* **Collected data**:
[Start of Attachment]

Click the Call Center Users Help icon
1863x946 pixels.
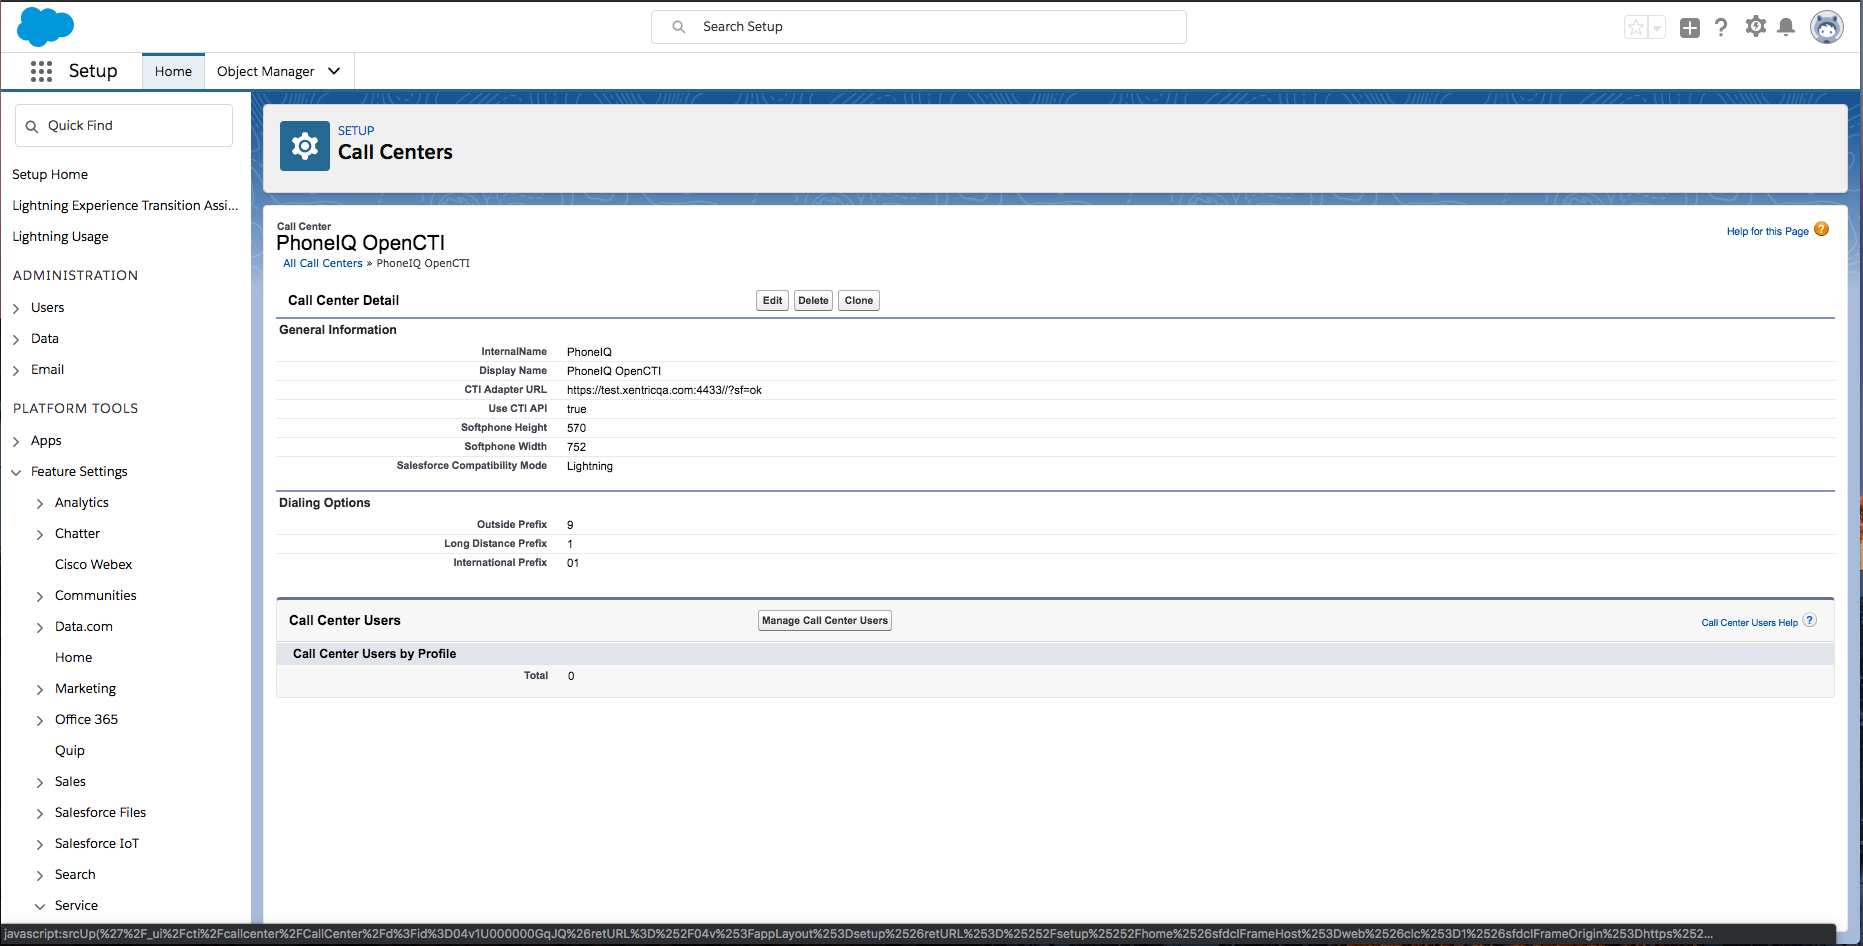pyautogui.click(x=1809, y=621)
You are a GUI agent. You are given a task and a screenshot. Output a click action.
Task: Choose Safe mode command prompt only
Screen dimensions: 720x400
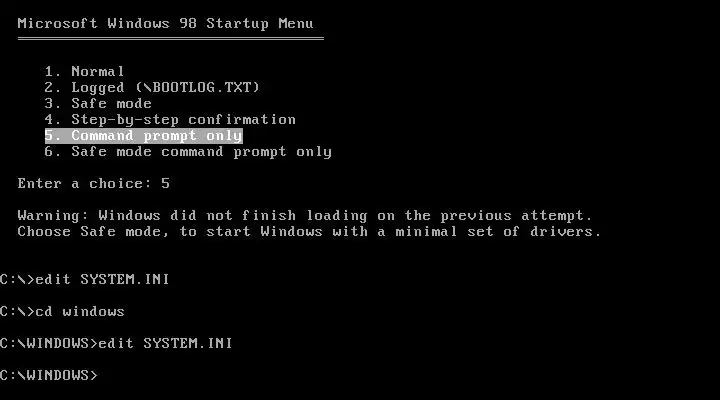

[End of Attachment]

* **What needs to be done**: From the first line to the last, repeat the records exactly and skip the pictures.

* **Output**:
Click the Call Center Users Help icon
1863x946 pixels.
pyautogui.click(x=1809, y=621)
You are a GUI agent. You are given a task and a screenshot. Output a click action.
Task: Choose Safe mode command prompt only
Screen dimensions: 720x400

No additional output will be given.